### WORK INSTRUCTIONS
Update the data from the line with "Screen dimensions: 1280x658" to the line with "click(x=47, y=33)" by changing "perform" to "execute" and keeping everything else unchanged. Leave the pictures out of your answer.

### DATA SHOWN

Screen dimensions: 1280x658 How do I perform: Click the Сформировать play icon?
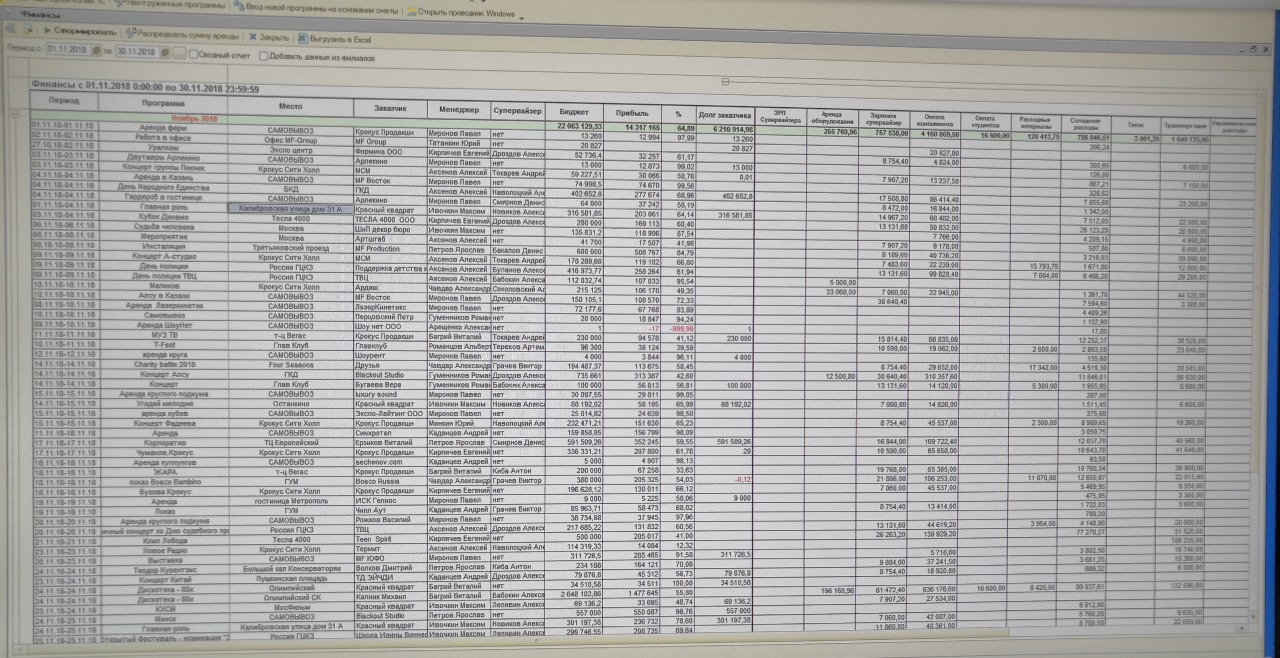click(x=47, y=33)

...

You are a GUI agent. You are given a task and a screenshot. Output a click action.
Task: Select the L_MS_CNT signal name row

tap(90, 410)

### WRITTEN RESPONSE
Screen dimensions: 1280x658 How do I execute: Click the Сформировать play icon?
click(x=47, y=33)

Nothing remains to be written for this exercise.